EXERCISE DETAILS :: For the entries below, the expected answer is the line with "Renee Nal (14, 2291)", the line with "抗菌ニス印刷 厚紙フライヤー (138, 1424)", and every line between them, exactly as written, and nothing more.

DATASET CONTENT ::
==========
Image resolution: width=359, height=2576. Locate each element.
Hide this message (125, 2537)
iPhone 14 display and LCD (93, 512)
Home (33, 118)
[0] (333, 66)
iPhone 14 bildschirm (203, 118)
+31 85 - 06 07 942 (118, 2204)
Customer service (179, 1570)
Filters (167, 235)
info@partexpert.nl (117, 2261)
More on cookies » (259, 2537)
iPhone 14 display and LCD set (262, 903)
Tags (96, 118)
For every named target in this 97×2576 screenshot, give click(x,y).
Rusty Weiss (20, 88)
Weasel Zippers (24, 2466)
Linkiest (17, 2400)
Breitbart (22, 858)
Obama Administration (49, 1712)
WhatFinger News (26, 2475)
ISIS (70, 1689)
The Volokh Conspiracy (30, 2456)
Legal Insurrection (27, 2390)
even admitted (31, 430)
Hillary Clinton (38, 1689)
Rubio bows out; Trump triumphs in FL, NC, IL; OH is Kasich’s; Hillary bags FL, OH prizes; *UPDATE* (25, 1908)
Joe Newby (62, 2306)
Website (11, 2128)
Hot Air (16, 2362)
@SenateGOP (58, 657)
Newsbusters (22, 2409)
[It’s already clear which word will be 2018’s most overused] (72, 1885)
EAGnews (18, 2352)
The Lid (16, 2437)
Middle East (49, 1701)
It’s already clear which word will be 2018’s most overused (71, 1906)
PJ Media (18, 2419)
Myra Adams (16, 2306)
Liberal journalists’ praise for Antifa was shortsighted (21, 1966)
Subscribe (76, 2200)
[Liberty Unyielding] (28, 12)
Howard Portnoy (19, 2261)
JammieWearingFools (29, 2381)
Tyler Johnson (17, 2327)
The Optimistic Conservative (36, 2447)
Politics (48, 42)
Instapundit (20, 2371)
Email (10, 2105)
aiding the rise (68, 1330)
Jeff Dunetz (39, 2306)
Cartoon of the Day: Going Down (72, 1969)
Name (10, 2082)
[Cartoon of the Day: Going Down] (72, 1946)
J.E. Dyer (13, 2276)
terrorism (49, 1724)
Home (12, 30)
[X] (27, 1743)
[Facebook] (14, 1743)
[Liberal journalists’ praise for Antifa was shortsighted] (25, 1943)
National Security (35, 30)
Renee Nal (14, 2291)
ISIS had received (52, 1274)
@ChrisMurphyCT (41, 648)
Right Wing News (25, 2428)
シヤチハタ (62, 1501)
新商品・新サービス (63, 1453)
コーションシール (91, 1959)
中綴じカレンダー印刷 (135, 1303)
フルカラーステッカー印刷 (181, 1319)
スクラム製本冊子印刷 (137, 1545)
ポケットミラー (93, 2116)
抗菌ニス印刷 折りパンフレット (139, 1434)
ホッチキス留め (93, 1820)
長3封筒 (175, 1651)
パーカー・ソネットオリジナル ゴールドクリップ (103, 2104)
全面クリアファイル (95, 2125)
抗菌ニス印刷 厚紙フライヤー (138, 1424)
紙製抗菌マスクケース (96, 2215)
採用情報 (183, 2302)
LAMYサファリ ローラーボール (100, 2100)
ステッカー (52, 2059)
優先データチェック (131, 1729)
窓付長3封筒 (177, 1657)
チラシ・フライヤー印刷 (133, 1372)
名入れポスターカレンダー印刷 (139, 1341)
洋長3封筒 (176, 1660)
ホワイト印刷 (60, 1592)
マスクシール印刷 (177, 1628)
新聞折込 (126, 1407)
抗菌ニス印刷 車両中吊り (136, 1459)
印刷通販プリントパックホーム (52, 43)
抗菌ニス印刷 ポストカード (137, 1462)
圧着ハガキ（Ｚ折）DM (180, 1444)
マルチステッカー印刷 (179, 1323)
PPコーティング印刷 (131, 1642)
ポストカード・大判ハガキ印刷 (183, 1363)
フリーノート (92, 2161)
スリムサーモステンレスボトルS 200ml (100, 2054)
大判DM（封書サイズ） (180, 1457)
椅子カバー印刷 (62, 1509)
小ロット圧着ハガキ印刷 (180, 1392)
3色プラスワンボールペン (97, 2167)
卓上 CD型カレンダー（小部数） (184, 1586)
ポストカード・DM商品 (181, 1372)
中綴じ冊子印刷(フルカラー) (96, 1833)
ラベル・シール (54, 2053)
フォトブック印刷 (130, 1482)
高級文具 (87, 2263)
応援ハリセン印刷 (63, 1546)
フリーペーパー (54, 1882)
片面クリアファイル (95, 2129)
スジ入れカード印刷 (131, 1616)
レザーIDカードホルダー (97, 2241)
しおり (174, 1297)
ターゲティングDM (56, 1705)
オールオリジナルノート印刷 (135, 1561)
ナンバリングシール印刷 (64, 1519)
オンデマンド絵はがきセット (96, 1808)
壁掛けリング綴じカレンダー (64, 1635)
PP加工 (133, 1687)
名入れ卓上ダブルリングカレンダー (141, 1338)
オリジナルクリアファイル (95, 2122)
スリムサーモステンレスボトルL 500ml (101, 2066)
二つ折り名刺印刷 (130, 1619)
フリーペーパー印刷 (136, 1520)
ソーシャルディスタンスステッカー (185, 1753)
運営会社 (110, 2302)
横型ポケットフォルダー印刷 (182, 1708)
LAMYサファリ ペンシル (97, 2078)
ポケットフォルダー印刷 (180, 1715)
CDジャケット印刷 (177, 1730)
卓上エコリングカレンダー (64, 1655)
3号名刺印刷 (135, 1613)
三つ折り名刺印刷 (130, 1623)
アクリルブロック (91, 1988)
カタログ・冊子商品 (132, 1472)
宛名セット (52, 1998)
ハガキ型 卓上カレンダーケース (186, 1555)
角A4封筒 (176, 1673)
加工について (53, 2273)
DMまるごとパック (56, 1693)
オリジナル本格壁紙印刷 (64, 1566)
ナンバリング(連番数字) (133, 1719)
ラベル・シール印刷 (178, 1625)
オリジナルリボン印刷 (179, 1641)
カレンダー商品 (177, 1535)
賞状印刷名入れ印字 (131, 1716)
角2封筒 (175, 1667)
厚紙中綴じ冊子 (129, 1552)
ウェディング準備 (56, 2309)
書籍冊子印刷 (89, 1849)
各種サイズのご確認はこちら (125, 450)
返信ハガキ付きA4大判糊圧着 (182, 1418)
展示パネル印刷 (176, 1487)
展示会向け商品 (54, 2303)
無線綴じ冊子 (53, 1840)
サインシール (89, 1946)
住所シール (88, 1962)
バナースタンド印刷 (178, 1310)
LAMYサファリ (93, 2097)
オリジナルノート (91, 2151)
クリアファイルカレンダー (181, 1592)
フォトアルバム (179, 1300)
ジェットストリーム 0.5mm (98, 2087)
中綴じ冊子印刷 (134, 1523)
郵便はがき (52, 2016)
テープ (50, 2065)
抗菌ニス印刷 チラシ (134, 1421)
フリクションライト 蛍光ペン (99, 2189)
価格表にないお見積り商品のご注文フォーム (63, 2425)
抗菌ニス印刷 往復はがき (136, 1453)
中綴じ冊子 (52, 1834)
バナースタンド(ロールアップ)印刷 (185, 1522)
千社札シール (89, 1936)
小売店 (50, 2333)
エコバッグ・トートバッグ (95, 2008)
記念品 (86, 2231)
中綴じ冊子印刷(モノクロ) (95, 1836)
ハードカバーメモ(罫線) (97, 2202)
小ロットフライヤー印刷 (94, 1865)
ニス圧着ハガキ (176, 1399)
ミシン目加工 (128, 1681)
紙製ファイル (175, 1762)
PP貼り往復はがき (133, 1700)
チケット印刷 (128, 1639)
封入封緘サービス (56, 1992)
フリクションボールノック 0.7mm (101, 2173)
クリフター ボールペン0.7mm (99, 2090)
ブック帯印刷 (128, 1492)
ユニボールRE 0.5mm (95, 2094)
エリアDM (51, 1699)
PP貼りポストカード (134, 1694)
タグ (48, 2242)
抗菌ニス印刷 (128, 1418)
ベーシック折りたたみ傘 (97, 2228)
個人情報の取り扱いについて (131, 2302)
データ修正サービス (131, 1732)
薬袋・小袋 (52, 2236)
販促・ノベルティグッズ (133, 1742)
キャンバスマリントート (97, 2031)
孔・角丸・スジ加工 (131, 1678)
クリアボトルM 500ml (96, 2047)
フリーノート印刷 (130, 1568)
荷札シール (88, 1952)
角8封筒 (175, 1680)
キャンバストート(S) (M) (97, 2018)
==========
FINISHED TASK ::
Renee Nal (14, 2291)
ISIS had received (52, 1274)
@ChrisMurphyCT (41, 648)
Right Wing News (25, 2428)
シヤチハタ (62, 1501)
新商品・新サービス (63, 1453)
コーションシール (91, 1959)
中綴じカレンダー印刷 (135, 1303)
フルカラーステッカー印刷 (181, 1319)
スクラム製本冊子印刷 (137, 1545)
ポケットミラー (93, 2116)
抗菌ニス印刷 折りパンフレット (139, 1434)
ホッチキス留め (93, 1820)
長3封筒 (175, 1651)
パーカー・ソネットオリジナル ゴールドクリップ (103, 2104)
全面クリアファイル (95, 2125)
抗菌ニス印刷 厚紙フライヤー (138, 1424)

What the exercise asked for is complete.